ONC does then attempt to address administrative data, in question 3. But they fail to account for operational data related to dynamic transactions (orders and payments), quality measurement, master file content, or user and access control information. One of the challenges in quality measurement today (and which is currently being looked at by both the HIT Standards and Policy Committees), is the disconnect between CQM data and EHR data. There are many questions of intent explicit in CQMs that aren't captured in the EHR, often because they are questions of clinical judgement, (e.g., medical appropriateness), In a system or workflow where the intent is to document what has been done (or in some cases not done), often what is not captured is why, and that is often the focus of exceptions in CQMs. So, the documents will have the what, but not often the why.
With regard to question 4, of course there are consequences that must be addressed and mitigations necessary. Whenever you add new functionality to a product, you need to perform a risk assessment. I would hope that should be obvious. I won't get into what those issues are because I'm not a security expert (although John Moehrke is).
So much data goes into the configuration of an EHR, including test compendiums, medication formularies, order processing (including prescriptions), referral networks, data needed to conduct transactions, workflow configurations, clinical decision support configurations, documentation templates, et cetera. The patient's clinical data is but one component of the data needed.

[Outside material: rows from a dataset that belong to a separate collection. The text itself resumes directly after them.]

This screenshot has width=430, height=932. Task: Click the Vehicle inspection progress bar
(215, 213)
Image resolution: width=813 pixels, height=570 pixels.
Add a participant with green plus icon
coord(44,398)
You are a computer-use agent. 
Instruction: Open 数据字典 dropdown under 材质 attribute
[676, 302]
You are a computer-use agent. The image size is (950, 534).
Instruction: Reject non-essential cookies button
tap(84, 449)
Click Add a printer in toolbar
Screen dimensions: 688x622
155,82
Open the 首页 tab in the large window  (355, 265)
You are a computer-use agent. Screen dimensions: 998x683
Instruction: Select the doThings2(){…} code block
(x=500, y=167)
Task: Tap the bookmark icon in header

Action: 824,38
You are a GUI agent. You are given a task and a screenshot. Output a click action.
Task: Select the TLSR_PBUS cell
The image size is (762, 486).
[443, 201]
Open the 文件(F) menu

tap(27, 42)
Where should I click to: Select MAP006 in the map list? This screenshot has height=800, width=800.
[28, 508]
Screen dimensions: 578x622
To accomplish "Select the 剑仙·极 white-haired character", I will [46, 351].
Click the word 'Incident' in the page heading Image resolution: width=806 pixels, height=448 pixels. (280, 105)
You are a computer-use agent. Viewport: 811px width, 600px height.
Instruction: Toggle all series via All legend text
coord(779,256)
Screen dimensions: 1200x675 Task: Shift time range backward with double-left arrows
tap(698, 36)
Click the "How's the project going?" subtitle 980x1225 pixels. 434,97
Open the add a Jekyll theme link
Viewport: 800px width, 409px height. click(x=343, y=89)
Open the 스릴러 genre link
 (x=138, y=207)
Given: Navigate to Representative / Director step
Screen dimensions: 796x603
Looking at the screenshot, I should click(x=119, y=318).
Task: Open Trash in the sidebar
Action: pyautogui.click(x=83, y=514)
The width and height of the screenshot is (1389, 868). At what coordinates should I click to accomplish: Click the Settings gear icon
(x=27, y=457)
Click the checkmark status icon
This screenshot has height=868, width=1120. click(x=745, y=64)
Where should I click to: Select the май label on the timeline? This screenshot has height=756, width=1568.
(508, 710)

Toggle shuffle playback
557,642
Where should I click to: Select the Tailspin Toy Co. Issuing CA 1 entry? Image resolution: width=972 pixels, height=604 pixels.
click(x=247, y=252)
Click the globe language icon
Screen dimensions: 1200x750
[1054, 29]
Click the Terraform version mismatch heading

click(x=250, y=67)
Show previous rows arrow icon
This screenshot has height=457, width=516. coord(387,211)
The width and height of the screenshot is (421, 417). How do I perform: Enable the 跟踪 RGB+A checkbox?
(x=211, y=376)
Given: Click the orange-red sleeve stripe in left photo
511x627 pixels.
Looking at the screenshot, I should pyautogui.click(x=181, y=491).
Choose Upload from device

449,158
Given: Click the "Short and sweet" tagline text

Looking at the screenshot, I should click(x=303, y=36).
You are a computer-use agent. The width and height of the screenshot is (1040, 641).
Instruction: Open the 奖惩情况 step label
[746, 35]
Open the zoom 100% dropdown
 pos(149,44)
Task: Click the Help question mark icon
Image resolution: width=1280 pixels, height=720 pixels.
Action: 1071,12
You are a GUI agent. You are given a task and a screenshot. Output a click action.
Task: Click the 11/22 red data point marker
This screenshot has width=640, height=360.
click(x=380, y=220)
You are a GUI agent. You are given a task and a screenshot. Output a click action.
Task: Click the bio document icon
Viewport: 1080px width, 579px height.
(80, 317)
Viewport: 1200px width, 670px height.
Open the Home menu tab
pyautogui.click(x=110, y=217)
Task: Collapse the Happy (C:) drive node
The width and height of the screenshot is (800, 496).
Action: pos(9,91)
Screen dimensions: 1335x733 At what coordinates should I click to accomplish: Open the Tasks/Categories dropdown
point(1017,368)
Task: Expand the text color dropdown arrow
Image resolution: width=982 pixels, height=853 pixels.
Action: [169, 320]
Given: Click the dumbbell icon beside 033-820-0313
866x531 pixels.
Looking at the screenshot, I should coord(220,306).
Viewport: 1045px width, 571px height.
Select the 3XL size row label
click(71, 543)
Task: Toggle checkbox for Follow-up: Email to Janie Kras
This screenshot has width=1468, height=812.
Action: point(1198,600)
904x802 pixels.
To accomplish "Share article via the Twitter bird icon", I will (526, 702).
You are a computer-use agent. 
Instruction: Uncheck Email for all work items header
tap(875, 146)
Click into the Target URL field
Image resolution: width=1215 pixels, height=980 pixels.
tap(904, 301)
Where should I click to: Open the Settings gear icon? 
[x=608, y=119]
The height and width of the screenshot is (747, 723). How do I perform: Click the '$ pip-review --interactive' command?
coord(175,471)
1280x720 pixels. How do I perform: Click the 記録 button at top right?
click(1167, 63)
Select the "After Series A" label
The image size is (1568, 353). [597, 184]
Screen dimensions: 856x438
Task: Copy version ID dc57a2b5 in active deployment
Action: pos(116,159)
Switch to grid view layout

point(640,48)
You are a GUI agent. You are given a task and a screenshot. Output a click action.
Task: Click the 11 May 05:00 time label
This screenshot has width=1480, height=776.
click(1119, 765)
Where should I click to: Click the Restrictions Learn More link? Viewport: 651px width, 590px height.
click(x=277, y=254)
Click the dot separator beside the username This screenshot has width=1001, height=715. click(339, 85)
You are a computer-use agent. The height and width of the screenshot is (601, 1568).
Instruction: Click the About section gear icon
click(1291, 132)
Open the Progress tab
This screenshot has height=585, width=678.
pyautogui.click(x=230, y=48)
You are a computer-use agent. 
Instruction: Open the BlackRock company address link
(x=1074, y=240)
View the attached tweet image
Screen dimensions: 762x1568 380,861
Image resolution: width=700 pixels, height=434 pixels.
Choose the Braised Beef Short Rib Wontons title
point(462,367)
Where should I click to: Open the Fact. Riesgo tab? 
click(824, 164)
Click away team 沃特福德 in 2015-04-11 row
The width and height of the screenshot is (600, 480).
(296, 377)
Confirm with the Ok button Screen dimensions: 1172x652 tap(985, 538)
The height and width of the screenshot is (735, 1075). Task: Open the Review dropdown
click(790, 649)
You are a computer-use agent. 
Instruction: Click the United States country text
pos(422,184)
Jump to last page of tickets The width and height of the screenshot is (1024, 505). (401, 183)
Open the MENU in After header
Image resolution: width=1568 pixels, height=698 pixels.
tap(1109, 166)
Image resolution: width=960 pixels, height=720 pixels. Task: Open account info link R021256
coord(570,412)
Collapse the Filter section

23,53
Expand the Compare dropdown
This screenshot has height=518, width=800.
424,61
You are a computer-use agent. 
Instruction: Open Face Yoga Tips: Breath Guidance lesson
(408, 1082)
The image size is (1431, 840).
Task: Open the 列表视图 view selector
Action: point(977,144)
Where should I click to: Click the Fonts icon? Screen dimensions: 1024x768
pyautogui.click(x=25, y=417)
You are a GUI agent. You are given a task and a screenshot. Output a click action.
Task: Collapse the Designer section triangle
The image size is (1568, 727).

The real challenge in transitioning is not exchanging clinical data that it manages, but rather, it is in configuring the EHR (which is more of a platform rather than an application) to match the processes of the healthcare provider, and to ensure that the data management supported by the EHR matches those processes.
Are there any other products where such a transition is possible? Can you just dump all of your SAP data and move it over to Oracle's CRM solution, or to Salesforce.com? (Unlikely) How about HR Management system? (Also unlikely) What about your business accounting data; could you just dump your info from one accounting system to another? (It depends on size of the organization and scale of the system -- for anything over small business size, not readily).